Sunday, February 12, 2012



Director/Screenplay: Giuseppe Tornatore

One thing that's strange to me is how the majority of people regard “Cinema Paradiso,”’s original theatrical cut as the superior version of the film. The original 1988 version, was slashed by fifty minutes after it was panned by critics at it’s original screening, and the producers particularly Harvey Weinstein insisted on a shorter cut of the film (They actually ended up making two shorter cuts) Guiseppe Tornatore’s original director’s cut didn’t get released until over a decade later. Popular opinion seems to be Weinstein was actually right to make the cuts. His version was the one that won awards at Cannes, and the Academy Award for Best Foreign Language Film, and remains one of the most beloved of foreign films, constantly making many Top 100 lists, and is the annual closing film for Baltimore’s Little Italy film festival. I actually disagree though. Not only does the director’s cut actually make the film complete, but I actually think the movie doesn’t really work without the fifty minutes.

Don’t get me wrong, both versions are great films; and together, and separately, they’re one of the most enjoyable of all film-viewing experiences. If Fellini’s “8 ½” is the quintessential film for filmmakers, than “Cinema Paradiso,” is the quintessential film for film viewers, or specifically for cinephiles, those who truly love movies and cinema. “The Director’s Cut,” however, gives us what we didn't have before, the rest of the story, and it makes the film that much deeper and personal. It is sentimental, the way a movie should be sentimental, and it also has many twists and turns, seamlessly flowing from slapstick comic pratfalls to disaster movie devastation to Dantesque love, to the wonderment of fairy tales and imagination. 

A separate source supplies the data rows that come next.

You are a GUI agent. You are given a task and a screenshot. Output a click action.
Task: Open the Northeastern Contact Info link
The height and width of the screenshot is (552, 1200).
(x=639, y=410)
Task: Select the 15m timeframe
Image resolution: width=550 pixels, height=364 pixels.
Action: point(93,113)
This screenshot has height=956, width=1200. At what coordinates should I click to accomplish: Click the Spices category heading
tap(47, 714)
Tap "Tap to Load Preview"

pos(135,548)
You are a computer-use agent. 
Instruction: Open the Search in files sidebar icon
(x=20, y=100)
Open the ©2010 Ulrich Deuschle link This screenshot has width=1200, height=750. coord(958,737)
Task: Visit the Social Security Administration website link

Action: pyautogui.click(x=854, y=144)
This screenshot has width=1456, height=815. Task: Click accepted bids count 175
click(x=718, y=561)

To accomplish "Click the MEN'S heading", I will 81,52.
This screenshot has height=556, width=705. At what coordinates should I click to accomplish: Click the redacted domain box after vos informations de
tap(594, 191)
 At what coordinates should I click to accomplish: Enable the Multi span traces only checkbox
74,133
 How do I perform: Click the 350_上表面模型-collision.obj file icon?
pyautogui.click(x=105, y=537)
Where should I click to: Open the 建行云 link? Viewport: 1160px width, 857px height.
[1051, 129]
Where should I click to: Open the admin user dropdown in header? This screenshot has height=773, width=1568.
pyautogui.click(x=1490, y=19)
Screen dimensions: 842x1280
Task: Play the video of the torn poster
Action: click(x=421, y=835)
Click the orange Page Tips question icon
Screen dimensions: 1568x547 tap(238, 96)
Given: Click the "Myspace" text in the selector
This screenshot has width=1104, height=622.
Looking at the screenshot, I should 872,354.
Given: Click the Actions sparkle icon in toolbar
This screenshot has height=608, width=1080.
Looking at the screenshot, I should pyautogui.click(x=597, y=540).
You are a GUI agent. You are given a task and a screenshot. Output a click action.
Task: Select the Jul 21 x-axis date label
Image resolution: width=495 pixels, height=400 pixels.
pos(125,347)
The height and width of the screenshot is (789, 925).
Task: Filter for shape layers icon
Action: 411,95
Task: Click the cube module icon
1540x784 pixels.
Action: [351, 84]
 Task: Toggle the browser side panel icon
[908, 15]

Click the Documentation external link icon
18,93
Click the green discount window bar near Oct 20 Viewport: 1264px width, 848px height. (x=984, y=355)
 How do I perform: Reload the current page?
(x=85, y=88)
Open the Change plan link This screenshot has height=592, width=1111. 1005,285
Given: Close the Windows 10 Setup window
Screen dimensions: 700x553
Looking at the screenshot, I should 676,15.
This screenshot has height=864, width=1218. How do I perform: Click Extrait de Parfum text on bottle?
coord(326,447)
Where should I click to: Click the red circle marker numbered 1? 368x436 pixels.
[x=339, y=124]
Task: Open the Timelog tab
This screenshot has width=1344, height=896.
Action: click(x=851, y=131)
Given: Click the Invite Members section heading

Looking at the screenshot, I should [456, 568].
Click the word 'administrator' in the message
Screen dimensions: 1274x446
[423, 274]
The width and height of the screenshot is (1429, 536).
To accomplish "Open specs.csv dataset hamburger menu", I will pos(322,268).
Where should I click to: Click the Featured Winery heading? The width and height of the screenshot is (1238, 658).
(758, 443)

The story involves a filmmaker named Salvatore (Jacques Perrin) who’s currently living in Rome, but has just receive news from his mother in Sicily that his friend Alfredo (Philippe Noiret) has passed away. This sends him into a lifelong flashback where now a kid (Salvatore Cascio as a boy, and Marco Leonardi as a teenager), he remembers hanging out at the Cinema Paradiso, the local church run movie theatre, hanging in the back with Alfredo as he edits out the movies when the priest deems them pornographic, which may just be as simple as a kiss. His father died in the War, and there are references to the Post-WWII Italian Neorealism, but there’s references to every kind of film being shown back then from John Wayne to Brigitte Bardot to Antonioni to Fellini to Chaplin…. 

There’s a few loves in Toto’s life (Salvatore’s nickname, possibly a “Wizard of Oz,” reference) He eventually befriends Alfredo like a father figure, and after a terrible accident, he eventually takes over as film projector at the Nuevo Cinema Paradiso, which was built after the first one burnt down. (The entire title of the movie actually is “Nuevo Cinema Paradiso”) There’s also a wonderful romance he has with Elena (Agnese Nano) which he has as a teenager falling head over heels, and willing to put himself thru great misery to be with her. 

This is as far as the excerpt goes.